Einige dieser Vorbilder wurden im Verlauf des Abends genannt. Die Zeitzeugen Alexander Groß, Hartmut Unger und die Nachgeborene Anne Lütkes schilderten, wie sich „stille Heldinnen und Helden“ für ihre Familien eingesetzt haben. Groß nannte den Priester Hans Valks aus der Kölner Gemeinde St. Agnes. Er habe nicht nur die Angehörigen der Familien Spiegel und Alfred Oppenheimer gerettet. Auch der Familie Groß habe Valks geholfen, „wo er nur konnte“. Er habe eine bemerkenswerte Unerschrockenheit gegenüber den Nationalsozialisten an den Tag gelegt. Nachdem Alexanders Vater, Nikolaus Groß, als führender Vertreter der katholischen Arbeiterbewegung im Rheinland im Zusammenhang mit dem gescheiterten Hitler-Attentat vom Juli 1944 im August verhaftet worden war, erkundigte Valks sich am Kölner Gestapo-Sitz im „EL-DE-Haus“ nach dessen Verbleib. „Er konnte von Glück sagen, dass er nur abgewiesen wurde.“ Jede Hilfsleistung für „Hoch- und Landesverräter“ habe Gefahr für Leib und Leben bedeuten können. Nikolaus Groß wurde einen Tag später nach Ravensbrück verlegt, gefoltert und nach dem Todesurteil des Volksgerichtshofes am 23. Januar 1945 in Berlin hingerichtet. Der damals zuständige Pfarrer an St. Agnes habe einen Trauergottesdienst für den Ermordeten abgelehnt. Statt seiner habe Valks, der vor wenigen Jahren hochbetagt starb, die Totenmesse gelesen.

▸ **Aufgabe**: Nenne laut Textabschnitt den Ort, an dem sich Hans Valks nach dem Verbleib von Nikolaus Groß erkundigte.

▸ **Material**:
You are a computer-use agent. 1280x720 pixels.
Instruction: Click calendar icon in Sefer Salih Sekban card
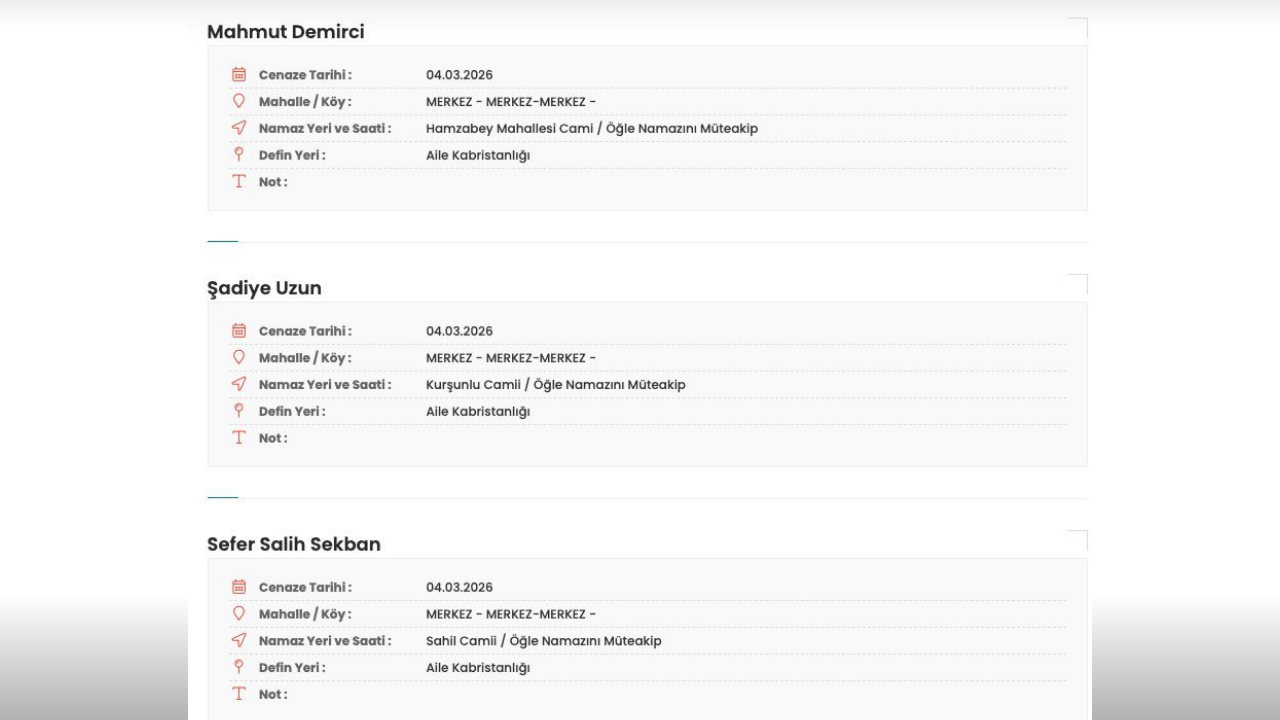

▸ **Antwort**: Am Kölner Gestapo-Sitz im „EL-DE-Haus“.